I tried to shake the fear off like a bad dream before going to the office. Did it happen? It still hurt to breathe.
From the debris at the bottom, we surmised that what had appeared to be a relatively small icicle at the lip of the roof was actually more like 30 feet long and several feet in diameter. It was the only part of the formation missing after the icefall. The rest of the ice was stable but we had dismissed a detail, the instability of a heavy dagger that turned out to be huge.
We also learned later that the water source of Glenwood Falls comes out of the ground directly above at approximately 50 degrees—explaining why it melts so fast.
Tony and I have roped up many times since, forever bonded by that terrifying moment we met eyes. I continue to learn a lot from him, especially that even the best can miss a detail that steers the day toward life or death.
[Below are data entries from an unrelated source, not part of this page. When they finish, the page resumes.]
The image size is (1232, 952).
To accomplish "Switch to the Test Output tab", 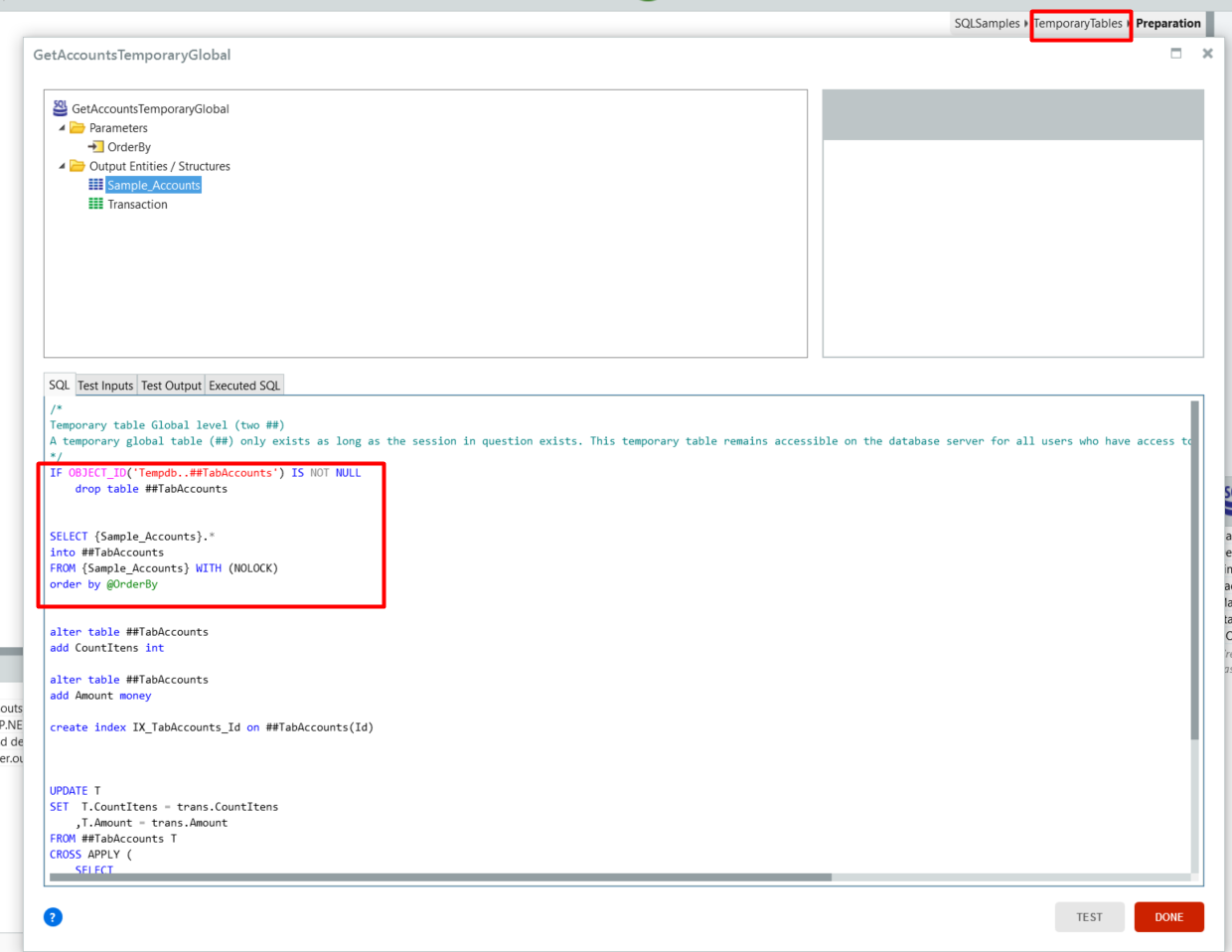I will coord(171,386).
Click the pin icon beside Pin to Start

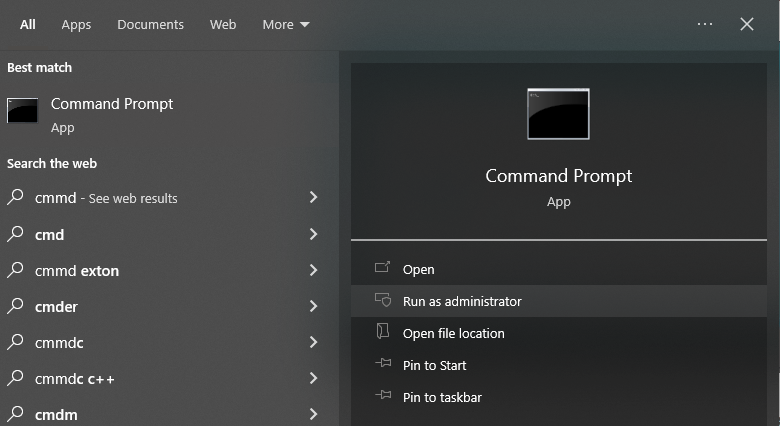(382, 365)
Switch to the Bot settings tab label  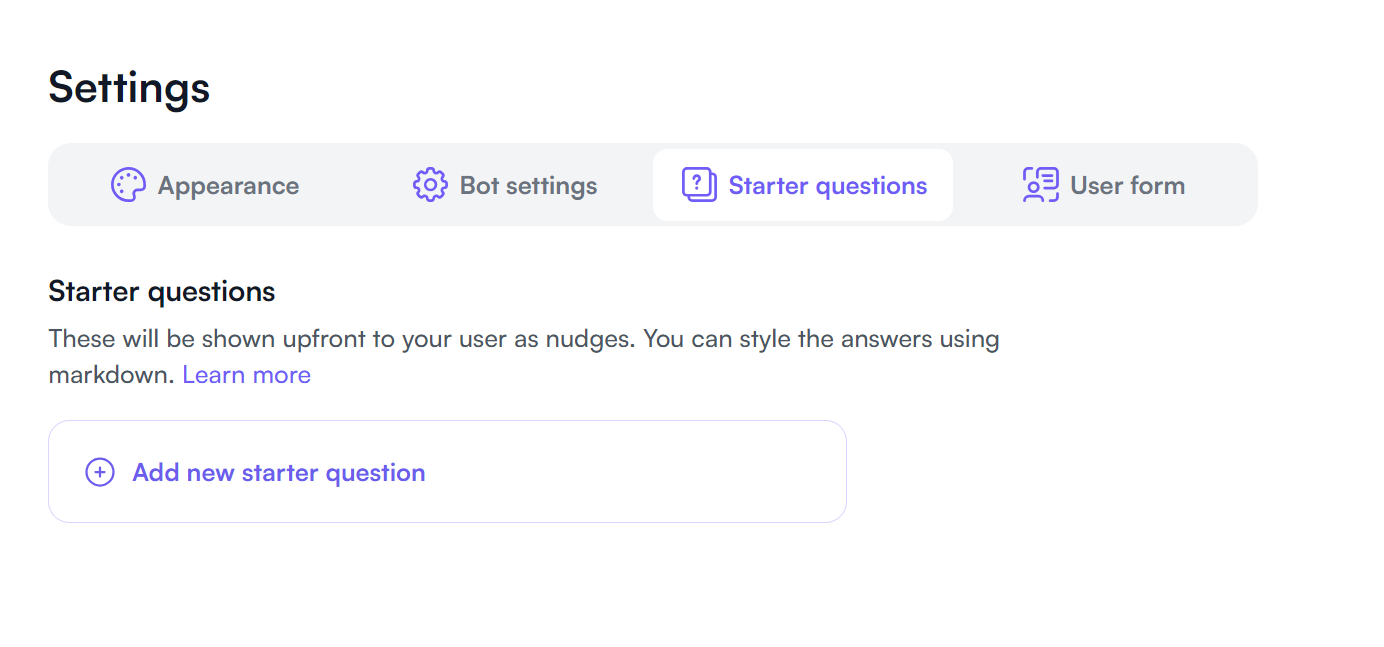pyautogui.click(x=528, y=186)
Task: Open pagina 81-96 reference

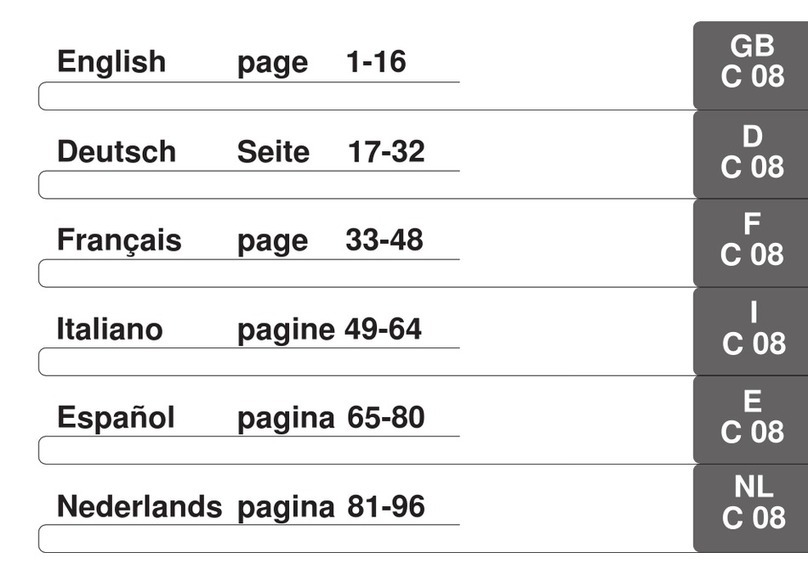Action: pyautogui.click(x=331, y=506)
Had we been a little lower or higher on the route—five minutes faster or slower—at least one of our names would have surely joined those on the memorial plaque. The short, steep curtain below the slab caused the bulk of the debris to shoot over the top of us.
Were we unlucky or lucky? I count myself fortunate.
It’s true what Mark Twight wrote, that a person has two jars. In the beginning one jar is full of luck and the other is empty. The second jar is experience. Eventually, the jar of luck empties as the other one fills.
If you’re lucky, you get a lifetime of experience.
Derek Franz lives in Carbondale, Colorado, where he spends most of his time sport climbing.